India’s plan at UN cybercrime panel seeks right to ask data from nations
India has proposed to a UN ad hoc committee that all signatory member nations allow other countries to request phone, email and other subscriber information as well as traffic data of their residents necessary in some specific cybercrime investigations and proceedings, sources told ET.
The idea of the proposal, a senior government official said, was to develop a process that will help in cybercrime investigation and provide speedy access to data given the increasing pace of cybercrimes globally.
“The proposals are at a very preliminary stage. What we have proposed may not even make it to the final draft. Our aim is to develop a system that allows faster exchange of information, especially in cases of cybercrime,” the official said.
This will be in addition to the mutual legal assistance treaty (MLAT) between nations that allows for such exchange of data. The MLAT process, however, is often time taking.
The nature of cybercrime is such that by the time an information comes through the usual diplomatic channels, it loses relevance. The proposals made at the UN ad hoc committee meetings will allow for a more continuous flow of information, the official said.
“For any other criminal proceedings, we have to follow the usual channels of extradition and that depends on the treaties that we have with such nations,” the official said.
These proposals were made during the fifth session of the UN ad hoc committee in Vienna to elaborate on a comprehensive international convention on countering the use of information and communications technologies for criminal purposes.

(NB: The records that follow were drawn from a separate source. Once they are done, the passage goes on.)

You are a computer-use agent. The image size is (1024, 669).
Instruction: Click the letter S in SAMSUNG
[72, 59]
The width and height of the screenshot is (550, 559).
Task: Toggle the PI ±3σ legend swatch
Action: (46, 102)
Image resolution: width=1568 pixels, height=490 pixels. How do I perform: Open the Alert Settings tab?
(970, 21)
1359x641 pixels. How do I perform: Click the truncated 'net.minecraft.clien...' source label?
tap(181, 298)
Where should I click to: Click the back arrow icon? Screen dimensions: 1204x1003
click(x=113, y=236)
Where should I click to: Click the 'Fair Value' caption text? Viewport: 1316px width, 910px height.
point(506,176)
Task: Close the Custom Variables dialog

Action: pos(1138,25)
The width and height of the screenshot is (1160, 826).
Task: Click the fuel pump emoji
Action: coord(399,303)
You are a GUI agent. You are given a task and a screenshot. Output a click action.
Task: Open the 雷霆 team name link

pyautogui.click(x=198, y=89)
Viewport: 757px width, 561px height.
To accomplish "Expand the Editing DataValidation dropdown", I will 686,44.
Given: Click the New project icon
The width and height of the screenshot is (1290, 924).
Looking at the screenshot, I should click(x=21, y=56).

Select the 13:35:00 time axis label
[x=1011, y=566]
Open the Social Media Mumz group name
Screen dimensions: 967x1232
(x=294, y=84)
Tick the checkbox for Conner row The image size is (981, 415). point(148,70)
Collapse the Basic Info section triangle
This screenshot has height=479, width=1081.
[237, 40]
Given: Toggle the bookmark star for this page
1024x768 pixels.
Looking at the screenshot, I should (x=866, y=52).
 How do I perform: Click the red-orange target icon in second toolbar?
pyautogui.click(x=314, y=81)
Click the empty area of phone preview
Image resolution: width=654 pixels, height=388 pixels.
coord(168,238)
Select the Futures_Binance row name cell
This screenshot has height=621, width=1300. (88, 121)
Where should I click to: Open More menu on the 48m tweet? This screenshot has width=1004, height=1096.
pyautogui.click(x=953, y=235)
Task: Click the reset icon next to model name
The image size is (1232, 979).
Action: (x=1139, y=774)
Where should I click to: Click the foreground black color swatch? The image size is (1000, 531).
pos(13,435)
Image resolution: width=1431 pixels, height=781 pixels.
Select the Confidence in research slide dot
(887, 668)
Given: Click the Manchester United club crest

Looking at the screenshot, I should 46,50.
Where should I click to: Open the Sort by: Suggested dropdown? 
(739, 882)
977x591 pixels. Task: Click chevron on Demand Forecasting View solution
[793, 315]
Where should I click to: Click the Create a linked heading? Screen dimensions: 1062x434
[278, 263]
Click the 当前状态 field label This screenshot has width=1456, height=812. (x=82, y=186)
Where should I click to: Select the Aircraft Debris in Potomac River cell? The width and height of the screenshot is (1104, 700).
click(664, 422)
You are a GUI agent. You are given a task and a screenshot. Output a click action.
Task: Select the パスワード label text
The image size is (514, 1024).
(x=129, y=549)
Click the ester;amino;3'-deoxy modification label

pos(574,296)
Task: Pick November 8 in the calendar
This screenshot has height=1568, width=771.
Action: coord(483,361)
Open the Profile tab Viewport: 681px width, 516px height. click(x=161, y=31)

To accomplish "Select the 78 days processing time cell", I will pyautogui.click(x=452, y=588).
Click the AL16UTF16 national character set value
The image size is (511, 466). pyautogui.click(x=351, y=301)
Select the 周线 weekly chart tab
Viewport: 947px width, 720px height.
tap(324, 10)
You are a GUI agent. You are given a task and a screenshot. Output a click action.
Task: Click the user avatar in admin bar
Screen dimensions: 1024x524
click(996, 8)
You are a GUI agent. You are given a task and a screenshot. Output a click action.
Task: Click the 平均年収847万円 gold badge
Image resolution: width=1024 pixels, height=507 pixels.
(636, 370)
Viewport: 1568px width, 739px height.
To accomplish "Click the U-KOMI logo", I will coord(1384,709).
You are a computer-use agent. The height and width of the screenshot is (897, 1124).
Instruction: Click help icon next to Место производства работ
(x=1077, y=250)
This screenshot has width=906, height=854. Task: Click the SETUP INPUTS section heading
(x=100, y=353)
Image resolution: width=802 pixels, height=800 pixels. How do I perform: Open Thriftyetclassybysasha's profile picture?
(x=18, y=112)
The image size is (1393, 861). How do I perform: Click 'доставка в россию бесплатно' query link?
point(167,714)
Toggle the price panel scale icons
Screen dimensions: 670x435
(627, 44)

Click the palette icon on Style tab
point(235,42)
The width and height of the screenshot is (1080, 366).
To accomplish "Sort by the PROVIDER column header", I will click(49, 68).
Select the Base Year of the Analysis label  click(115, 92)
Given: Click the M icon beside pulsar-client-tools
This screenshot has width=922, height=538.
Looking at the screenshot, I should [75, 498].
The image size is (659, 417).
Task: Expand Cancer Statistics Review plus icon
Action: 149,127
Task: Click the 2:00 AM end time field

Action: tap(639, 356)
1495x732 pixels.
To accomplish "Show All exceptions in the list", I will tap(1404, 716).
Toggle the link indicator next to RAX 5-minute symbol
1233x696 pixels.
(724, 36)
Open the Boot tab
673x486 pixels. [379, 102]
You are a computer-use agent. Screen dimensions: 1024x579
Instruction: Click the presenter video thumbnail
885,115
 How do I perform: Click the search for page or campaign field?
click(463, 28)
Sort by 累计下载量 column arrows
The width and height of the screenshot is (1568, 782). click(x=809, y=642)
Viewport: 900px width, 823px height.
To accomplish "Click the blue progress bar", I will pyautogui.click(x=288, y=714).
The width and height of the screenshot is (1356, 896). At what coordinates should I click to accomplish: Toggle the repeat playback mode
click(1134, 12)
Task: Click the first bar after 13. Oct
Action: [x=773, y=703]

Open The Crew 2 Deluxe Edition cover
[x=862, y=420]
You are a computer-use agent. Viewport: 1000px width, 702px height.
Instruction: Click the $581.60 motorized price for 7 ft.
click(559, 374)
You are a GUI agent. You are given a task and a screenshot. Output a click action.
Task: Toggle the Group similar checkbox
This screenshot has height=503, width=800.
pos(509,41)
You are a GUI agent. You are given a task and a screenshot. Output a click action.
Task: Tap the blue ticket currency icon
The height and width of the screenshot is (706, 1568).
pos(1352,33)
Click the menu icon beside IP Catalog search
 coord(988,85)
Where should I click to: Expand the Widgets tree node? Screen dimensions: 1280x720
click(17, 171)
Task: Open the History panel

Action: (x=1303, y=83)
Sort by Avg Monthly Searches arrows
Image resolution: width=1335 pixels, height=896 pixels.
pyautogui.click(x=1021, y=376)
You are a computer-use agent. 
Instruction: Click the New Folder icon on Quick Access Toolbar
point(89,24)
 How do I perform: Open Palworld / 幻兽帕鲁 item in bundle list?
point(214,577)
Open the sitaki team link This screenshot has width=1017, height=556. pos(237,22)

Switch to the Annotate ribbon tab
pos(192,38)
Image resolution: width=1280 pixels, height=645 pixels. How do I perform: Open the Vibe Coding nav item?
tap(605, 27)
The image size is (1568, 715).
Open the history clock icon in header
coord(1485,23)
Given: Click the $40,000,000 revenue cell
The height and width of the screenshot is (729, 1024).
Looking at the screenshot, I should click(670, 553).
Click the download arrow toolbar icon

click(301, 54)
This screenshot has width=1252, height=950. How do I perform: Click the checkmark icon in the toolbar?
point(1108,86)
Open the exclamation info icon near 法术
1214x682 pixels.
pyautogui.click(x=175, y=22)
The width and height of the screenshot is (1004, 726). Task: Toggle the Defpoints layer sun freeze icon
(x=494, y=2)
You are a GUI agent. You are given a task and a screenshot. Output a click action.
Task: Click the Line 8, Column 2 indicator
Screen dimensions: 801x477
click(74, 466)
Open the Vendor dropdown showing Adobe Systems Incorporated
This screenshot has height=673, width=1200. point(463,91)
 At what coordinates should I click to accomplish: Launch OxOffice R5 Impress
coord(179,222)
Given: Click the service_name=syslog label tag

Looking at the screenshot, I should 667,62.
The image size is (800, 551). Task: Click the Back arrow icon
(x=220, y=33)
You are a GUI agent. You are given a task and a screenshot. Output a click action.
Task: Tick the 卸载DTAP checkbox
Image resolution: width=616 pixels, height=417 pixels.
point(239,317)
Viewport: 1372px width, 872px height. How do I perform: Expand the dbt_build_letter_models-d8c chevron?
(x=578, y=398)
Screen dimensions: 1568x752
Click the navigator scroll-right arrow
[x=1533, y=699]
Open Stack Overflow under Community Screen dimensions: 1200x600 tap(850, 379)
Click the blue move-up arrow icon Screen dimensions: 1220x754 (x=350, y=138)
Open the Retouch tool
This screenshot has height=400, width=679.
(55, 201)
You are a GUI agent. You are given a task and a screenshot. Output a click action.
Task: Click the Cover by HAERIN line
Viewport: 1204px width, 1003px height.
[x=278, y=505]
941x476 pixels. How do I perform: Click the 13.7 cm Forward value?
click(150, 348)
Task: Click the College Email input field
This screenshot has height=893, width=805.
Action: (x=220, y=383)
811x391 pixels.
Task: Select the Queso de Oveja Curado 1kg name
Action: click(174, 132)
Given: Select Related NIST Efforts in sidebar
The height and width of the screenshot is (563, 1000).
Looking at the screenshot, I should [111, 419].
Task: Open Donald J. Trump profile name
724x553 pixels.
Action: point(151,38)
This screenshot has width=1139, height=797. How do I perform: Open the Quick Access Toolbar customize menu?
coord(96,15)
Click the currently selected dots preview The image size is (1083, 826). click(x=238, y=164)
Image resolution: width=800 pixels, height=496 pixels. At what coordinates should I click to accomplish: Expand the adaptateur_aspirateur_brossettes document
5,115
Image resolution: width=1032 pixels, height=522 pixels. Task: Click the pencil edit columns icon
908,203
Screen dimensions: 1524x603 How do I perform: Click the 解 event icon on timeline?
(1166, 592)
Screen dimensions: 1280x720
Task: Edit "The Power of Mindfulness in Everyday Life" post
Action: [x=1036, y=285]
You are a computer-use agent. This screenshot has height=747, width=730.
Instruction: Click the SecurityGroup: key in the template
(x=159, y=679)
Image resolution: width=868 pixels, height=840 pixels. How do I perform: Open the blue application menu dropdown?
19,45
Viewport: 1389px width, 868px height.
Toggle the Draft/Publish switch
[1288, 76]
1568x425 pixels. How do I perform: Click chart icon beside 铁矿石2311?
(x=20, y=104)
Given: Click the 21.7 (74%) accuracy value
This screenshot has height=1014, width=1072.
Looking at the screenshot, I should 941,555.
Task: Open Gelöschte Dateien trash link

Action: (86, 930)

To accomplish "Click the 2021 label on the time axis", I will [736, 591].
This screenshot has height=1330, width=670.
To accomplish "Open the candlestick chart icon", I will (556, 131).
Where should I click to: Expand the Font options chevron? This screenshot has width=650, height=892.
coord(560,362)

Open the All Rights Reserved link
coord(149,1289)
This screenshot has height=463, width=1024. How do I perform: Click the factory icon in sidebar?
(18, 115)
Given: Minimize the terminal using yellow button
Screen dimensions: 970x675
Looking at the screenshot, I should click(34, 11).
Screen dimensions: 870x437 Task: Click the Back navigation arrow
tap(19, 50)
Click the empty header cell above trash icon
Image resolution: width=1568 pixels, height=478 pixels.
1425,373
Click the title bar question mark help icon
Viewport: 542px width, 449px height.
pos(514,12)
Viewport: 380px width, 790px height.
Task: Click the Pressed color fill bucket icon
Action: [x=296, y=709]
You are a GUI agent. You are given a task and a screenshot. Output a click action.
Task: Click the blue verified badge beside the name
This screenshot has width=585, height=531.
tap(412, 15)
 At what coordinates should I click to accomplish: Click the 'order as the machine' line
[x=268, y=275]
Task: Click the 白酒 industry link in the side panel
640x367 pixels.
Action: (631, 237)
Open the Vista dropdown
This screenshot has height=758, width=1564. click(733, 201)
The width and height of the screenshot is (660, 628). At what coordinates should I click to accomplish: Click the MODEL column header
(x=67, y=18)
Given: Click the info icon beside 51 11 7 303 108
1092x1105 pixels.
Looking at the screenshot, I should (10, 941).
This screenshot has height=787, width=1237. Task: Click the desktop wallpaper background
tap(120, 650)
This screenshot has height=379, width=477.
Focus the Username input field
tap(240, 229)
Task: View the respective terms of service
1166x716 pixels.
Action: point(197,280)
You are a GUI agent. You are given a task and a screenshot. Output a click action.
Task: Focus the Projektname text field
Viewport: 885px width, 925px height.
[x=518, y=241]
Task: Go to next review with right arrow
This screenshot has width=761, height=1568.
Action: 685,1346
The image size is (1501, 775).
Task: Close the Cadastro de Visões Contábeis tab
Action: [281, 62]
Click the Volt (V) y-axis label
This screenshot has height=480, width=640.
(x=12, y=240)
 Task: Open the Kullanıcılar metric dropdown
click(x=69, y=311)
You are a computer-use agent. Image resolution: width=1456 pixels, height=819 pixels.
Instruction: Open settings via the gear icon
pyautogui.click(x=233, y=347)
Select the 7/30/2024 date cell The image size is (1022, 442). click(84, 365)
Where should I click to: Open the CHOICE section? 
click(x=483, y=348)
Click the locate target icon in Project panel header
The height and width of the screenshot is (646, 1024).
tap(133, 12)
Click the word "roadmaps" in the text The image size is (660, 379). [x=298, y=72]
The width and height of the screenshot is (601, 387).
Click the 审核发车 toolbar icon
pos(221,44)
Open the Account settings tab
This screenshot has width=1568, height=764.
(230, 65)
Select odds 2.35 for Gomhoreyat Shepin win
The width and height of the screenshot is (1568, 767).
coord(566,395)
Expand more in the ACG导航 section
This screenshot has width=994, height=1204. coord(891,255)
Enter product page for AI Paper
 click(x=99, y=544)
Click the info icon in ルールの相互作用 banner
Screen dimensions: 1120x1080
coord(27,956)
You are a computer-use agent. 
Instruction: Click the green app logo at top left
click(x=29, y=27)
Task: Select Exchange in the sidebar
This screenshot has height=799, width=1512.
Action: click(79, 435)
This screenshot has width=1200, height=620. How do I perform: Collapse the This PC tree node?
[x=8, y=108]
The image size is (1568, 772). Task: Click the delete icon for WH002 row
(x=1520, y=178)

It was supported by Russia but opposed by the US and a few other countries, sources present at the meeting in Vienna told ET.
In its proposal, India has also said that signatory members should “facilitate the transmission of the produced information or data” to the requesting country without any “undue delay”.
“A state party may request another state party to issue an order compelling a service provider in the requested party’s territory to produce specified and stored subscriber information, and traffic data in the possession or control of the service provider, which is necessary for the party’s specific criminal investigations or proceedings,” India’s proposal read. ET has reviewed a copy of the proposal.
Member nations that express inability to comply with the request made shall also inform the “requesting party” the reasons for the same and “specify any conditions under which it could comply,” India has said in its proposal.
The Indian delegation comprises officials from the ministries of external affairs, home affairs and electronics and information technology. Mails sent to the MEA, which is the nodal ministry, did not elicit any response.
The ad hoc committee was established by a resolution during the 74th session of the UN General Assembly (UNGA) held in January 2020.
The UNGA had then decided to establish “an open-ended ad hoc intergovernmental committee of experts, representative of all regions”, which would discuss and decide on developing an international convention to counter global cybercrime.
The ad hoc committee counts amongst its prominent members nations such as Algeria, Egypt, Nigeria, China, Japan, Estonia, Poland, Russia, Brazil, Australia, Portugal, the US, the UK, and India.
“The LEA (law enforcement agency) of any signatory member could potentially track the whereabouts of a criminal they are trying to track or establish the presence of the criminal in a certain jurisdiction. It has privacy ramifications,” said an expert who works with the government.
In an earlier session of the UN ad hoc committee meeting, India had proposed that all member nations of the committee adopt legislative and other measures which are necessary to establish offence if a person sends, using a computer or any other communication device, information that is grossly offensive or has a menacing character, or which he knows to be false, for the purpose of causing annoyance, inconvenience and danger.
The proposal is similar to Section 66A of the IT Act, which was declared unlawful by the Supreme Court of India in 2015. India later withdrew the proposal.
The Supreme Court had while striking down Section 66A of the Act said that the provision was “violative of Article 19(1)(a) and not saved under Article 19(2)”.
Article 19(1)(a) gives citizens of India the right to exercise freedom of speech and expression, while Article 19(2) says the government can impose “reasonable restrictions” on the exercise of this right by individuals.
India had then also proposed that all signatory nations develop a legislative framework that “may be necessary to empower its competent authorities to search or similarly access” any computer system or data stored within the computer system or seize such computer systems.